In our case, a patient with potential asymptomatic PFO exhibited sudden onset of dyspnea and cyanosis. Spontaneous rupture of the chordae tendineae of the tricuspid valve caused tricuspid regurgitation and right atrial pressure overload, resulting in right-to-left shunting. Such observations accounted for an extremely unusual case. The patient had no apparent triggers, and dyspnea started suddenly, during an ordinary meeting at work.

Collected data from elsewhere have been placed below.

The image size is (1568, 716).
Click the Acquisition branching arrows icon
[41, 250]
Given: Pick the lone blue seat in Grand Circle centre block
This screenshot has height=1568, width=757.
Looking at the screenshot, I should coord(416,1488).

Generally, rupture of the chordae tendineae of the tricuspid valve is primarily induced by blunt chest trauma, and previous reports have described the occurrence of tricuspid chordal rupture due to trauma.6, 7, 8, 9 Although other etiologies have been reported (e.g., infective endocarditis, myocardial infarction, congenital disorders,, iatrogenic complication of endomyocardial biopsy,), only a few studies have described spontaneous tricuspid chordal rupture., Irrespective of the cause, POS induced by rupture of the chordae tendineae of the tricuspid valve should be rapidly diagnosed to promptly proceed with the adequate surgery needed to resolve the hemodynamic compromise.

Conclusion

We report a case of cardiac-related POS induced by an uncommon spontaneous rupture of the chordae tendineae of the tricuspid valve. The condition should be immediately diagnosed by measuring oxygen saturation level in both the supine and upright positions and accurately evaluating anatomic and hemodynamic abnormalities using TEE. Appropriate treatment of tricuspid valve repair and PFO closure were successfully performed in the present case.